ACTIVITY: Reproduce word for word the stretch of the tablet disintegration summary below from "Purpose of the" through "DCPA-based (swelling controlled).".

PAGE EXCERPT:
_ _ _ _ _ _ _

Purpose of the Study:

  • To identify the mechanisms controlling tablet disintegration for 16 immediate-release placebo formulations.
  • To correlate disintegration mechanisms with specific raw material and tablet properties.

Main Methods:

  • Manufactured 16 immediate-release placebo formulations using direct compression.
  • Utilized four filler combinations: microcrystalline cellulose (MCC), mannitol, lactose, and dibasic calcium phosphate anhydrous (DCPA) (47% each), along with a disintegrant and lubricant.
  • Analyzed disintegration mechanisms based on filler combinations and porosity variations.

Main Results:

  • Disintegration mechanisms were primarily dictated by filler combinations: MCC/lactose (wettability controlled), MCC/mannitol (dissolution controlled), and DCPA-based (swelling controlled).
  • A 2% porosity increase significantly reduced disintegration time by 77% for wettability-controlled (MCC/lactose) tablets.
  • The same porosity change minimally affected disintegration time (3%) for swelling-controlled (MCC/DCPA) tablets.

Conclusions:

  • Filler combination is a critical determinant of tablet disintegration mechanisms.
  • Understanding these mechanisms allows for targeted optimization of tablet formulation and manufacturing processes.
  • Classifying formulations aids in identifying critical properties for enhanced tablet performance and predictable disintegration.

_ _ _ _ _ _ _

SOURCE MATERIAL:
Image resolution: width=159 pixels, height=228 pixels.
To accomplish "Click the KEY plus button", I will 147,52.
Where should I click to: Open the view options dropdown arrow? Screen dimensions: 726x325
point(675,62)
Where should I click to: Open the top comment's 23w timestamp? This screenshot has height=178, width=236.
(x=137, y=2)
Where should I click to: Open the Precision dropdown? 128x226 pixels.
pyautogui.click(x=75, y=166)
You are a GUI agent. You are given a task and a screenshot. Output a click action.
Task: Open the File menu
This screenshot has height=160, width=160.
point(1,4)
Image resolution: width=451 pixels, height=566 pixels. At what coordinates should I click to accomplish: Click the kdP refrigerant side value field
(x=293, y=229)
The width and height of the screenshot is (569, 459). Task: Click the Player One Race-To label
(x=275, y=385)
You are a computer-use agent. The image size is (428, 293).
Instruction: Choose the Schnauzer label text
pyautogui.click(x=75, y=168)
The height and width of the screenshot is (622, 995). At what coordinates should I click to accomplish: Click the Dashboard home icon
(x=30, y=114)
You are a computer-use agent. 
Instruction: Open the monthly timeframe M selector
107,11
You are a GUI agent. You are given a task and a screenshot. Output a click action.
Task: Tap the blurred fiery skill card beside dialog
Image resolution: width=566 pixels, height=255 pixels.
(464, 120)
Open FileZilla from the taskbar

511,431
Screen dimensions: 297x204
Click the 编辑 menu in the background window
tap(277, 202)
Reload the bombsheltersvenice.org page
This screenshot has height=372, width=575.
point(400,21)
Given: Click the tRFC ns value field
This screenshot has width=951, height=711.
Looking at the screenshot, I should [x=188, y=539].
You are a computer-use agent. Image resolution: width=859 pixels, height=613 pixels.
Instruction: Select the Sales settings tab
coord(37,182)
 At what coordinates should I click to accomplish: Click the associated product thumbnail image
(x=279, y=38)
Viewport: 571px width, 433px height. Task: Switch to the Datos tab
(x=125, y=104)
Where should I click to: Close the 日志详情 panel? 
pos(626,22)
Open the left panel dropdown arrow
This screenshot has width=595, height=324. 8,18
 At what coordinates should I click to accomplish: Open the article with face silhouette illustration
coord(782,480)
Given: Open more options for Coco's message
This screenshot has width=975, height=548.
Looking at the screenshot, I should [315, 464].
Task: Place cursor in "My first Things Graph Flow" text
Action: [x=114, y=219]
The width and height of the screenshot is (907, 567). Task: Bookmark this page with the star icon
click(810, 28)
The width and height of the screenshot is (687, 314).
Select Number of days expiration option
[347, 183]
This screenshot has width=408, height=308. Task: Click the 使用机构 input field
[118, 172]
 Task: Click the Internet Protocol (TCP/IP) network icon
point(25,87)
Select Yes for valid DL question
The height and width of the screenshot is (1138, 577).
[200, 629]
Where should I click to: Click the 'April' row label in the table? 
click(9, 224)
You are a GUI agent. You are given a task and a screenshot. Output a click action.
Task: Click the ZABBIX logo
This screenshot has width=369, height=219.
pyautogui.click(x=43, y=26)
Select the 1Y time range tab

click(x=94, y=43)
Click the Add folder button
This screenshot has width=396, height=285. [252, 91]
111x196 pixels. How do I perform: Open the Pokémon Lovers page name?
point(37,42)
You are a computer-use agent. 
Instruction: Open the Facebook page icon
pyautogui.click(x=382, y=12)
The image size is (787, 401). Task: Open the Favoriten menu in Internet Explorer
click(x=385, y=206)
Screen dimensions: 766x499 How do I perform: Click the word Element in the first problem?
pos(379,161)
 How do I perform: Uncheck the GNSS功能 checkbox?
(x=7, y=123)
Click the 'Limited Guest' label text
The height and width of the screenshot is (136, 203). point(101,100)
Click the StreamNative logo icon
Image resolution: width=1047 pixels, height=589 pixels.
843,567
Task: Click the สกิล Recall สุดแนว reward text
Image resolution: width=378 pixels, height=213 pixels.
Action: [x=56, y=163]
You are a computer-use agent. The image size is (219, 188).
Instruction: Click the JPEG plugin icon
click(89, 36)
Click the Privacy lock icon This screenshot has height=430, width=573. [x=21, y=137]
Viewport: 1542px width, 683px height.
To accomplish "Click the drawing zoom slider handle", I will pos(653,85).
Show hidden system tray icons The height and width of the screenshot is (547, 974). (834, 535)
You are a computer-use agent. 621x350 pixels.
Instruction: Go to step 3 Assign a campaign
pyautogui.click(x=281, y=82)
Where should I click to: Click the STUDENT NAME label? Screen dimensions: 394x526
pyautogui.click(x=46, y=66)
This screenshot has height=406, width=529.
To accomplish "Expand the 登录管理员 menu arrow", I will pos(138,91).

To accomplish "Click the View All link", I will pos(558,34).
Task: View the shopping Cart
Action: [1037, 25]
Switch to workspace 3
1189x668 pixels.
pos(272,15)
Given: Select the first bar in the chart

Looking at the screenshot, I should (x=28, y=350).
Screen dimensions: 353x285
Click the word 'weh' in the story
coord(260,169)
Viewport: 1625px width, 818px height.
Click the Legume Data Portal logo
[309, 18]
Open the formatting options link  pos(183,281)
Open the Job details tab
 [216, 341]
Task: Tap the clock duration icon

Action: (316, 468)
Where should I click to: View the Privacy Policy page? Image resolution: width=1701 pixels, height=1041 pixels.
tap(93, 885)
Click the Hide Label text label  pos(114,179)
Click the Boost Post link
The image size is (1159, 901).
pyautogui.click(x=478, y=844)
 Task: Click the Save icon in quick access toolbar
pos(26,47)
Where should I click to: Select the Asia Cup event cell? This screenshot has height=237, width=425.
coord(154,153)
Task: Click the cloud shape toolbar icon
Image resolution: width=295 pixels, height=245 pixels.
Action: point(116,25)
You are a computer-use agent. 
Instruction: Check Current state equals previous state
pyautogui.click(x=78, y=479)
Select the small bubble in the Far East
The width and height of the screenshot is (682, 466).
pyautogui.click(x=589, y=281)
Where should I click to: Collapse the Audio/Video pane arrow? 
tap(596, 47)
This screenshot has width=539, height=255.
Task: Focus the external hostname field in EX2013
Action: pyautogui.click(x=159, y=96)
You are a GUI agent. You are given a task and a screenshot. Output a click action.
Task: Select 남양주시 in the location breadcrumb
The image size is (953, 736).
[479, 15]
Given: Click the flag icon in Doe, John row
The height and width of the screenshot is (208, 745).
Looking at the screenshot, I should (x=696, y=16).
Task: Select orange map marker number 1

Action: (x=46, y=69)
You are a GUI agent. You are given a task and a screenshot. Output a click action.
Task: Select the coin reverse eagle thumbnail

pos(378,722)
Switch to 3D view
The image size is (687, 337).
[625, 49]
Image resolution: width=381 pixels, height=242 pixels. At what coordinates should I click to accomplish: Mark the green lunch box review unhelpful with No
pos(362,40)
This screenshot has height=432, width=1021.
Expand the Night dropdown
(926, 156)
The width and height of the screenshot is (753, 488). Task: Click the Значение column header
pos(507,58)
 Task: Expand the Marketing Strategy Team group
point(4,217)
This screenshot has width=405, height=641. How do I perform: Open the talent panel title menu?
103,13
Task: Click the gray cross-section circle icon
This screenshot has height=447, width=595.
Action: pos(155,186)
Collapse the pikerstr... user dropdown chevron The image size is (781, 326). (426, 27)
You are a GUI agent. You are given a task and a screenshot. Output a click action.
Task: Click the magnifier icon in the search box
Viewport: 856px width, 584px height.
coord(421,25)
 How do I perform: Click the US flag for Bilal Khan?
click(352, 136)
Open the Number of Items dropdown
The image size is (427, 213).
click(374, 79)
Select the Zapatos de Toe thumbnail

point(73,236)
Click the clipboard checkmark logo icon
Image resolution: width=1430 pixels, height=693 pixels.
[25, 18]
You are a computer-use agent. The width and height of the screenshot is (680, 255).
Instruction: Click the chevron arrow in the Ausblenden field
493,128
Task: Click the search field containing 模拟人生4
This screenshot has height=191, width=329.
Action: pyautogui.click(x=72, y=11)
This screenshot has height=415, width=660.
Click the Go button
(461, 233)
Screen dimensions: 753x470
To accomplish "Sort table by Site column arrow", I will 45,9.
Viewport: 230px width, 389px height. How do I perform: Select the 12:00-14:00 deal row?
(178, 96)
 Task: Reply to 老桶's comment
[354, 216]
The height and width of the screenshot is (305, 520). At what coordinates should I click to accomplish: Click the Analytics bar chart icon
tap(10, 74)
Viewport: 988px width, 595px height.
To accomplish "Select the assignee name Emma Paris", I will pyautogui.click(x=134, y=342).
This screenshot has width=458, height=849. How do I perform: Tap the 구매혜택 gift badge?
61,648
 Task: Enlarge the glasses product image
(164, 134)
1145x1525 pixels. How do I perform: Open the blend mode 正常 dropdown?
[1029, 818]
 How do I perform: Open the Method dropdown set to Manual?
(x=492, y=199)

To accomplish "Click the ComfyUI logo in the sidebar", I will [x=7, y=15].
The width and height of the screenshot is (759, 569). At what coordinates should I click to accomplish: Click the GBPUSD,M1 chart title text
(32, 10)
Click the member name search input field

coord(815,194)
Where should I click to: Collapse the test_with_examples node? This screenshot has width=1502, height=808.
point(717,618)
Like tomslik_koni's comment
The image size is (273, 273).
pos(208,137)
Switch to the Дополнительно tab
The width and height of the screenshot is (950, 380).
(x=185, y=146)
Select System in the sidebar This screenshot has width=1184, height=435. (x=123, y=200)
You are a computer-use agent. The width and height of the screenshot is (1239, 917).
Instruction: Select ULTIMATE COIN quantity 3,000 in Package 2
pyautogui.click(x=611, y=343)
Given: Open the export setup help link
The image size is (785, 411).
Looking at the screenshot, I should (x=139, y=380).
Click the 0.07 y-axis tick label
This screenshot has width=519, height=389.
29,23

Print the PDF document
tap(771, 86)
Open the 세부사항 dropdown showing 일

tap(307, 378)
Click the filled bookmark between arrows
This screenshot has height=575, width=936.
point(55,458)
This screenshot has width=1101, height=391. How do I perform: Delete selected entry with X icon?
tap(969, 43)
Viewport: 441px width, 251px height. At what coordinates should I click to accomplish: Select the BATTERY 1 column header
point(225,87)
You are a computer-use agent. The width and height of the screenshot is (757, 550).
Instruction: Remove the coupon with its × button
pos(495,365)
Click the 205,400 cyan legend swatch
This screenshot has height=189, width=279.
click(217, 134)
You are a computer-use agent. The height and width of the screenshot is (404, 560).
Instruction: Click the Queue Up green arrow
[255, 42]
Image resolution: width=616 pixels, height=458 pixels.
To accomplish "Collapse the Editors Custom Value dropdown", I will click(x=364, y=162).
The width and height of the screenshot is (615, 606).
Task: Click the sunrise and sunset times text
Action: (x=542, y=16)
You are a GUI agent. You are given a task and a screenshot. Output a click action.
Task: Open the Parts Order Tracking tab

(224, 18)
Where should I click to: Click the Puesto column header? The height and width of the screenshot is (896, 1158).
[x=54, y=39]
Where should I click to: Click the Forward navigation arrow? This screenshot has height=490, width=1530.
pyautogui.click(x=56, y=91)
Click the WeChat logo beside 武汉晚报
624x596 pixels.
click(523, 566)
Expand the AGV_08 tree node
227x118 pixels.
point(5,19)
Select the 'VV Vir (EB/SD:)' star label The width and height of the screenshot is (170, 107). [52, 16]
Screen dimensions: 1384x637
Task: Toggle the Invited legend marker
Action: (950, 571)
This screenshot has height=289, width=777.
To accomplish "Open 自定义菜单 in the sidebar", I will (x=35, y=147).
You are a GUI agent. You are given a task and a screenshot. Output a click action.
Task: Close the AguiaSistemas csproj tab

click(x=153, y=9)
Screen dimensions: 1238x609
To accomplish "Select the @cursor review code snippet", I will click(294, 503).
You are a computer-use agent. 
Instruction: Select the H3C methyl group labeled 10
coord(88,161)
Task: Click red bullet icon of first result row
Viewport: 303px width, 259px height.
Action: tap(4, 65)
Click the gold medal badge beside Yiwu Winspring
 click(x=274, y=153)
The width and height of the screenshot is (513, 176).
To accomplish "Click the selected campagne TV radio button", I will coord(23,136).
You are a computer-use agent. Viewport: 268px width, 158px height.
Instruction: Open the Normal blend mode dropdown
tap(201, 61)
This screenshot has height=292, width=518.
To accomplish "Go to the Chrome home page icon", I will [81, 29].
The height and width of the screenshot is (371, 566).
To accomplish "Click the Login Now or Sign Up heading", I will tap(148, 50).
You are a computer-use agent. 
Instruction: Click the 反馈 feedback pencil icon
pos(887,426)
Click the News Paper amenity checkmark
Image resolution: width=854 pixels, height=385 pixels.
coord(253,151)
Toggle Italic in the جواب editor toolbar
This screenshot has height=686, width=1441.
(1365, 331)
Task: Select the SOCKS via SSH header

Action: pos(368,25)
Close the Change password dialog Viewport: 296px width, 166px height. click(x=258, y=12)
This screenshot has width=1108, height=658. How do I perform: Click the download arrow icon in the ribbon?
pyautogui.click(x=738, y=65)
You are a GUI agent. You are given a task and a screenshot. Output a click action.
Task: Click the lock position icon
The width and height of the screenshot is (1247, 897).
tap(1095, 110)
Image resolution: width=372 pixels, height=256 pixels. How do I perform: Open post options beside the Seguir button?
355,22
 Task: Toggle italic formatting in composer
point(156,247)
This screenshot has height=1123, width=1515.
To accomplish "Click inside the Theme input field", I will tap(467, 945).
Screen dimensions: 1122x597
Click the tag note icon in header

_ _ _ _ _ _ _

RESPONSE FOR THIS EXERCISE:
Purpose of the Study:

  • To identify the mechanisms controlling tablet disintegration for 16 immediate-release placebo formulations.
  • To correlate disintegration mechanisms with specific raw material and tablet properties.

Main Methods:

  • Manufactured 16 immediate-release placebo formulations using direct compression.
  • Utilized four filler combinations: microcrystalline cellulose (MCC), mannitol, lactose, and dibasic calcium phosphate anhydrous (DCPA) (47% each), along with a disintegrant and lubricant.
  • Analyzed disintegration mechanisms based on filler combinations and porosity variations.

Main Results:

  • Disintegration mechanisms were primarily dictated by filler combinations: MCC/lactose (wettability controlled), MCC/mannitol (dissolution controlled), and DCPA-based (swelling controlled).